That he’d catch his death was little more
than a child’s admonishment. There were other,
newer saws to fetch, to borrow.
No. I can still sense the gritting of teeth,
the beam catching his shadow
as he shifted on his coat.
He was old, stubborn, unreasonable,
waging war on the dark and a spring
the thinness of a hair.
No again. He was, as the headlights
died and he marked in his mind
the place where the last,
missing piece rolled,
a colossus.
A CLEARING IN THE WOODS
It would have done your heart good
– strange how these expressions
make their way back (I, like my mother,
remembering women now by their maiden names),
unbidden, as the leaving of so much else
and your heart always generous, uplifting,
my infant body swung again into the air,
rocketing but always held –
Yes, it would have done, to come across
this clearing in the wood, its carpet
of last year’s leaves keeping spring at bay,
flat and still as a lake,
to no avail, a tender green
appearing like a fuzz along the margin.
It has the same deceptive stillness
which gathered round your days.
Do you recall the green garden shed?
It seemed forever newly-painted and unused.

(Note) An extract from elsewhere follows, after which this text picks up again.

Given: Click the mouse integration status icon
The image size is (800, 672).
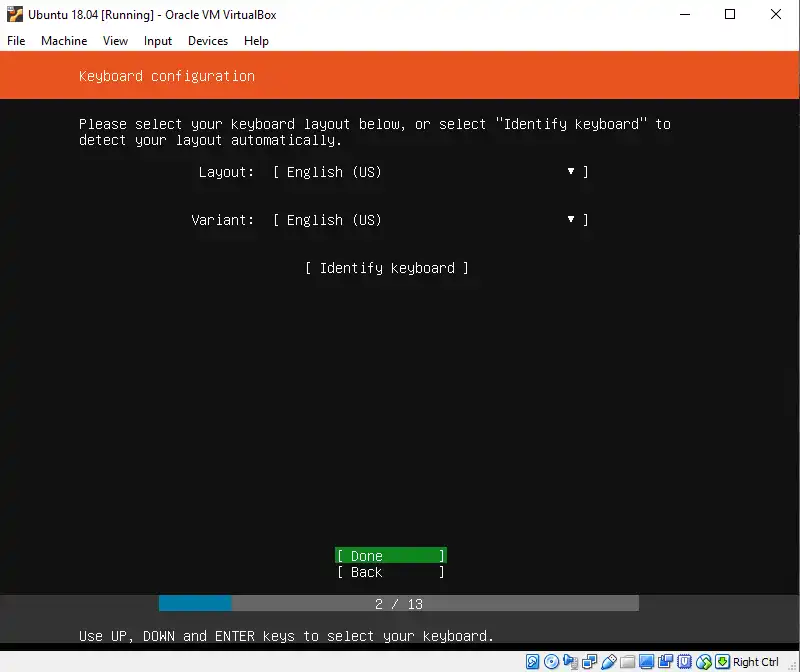Looking at the screenshot, I should pos(704,662).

It would have fitted here,
could have faded, been reclaimed,
we could have measured ourselves
by the rusting of its nails
and spoken of what? Good delph
and chipped mugs, the same street
possessed twice over, the shrinking
of a First Communion suit,
points so different
for us both, of casting off,
that one point fixed and never known
when growth and diminishing
are in perfect counterpoint.
Morning is late here; the trees
must be negotiated, as on land, so above.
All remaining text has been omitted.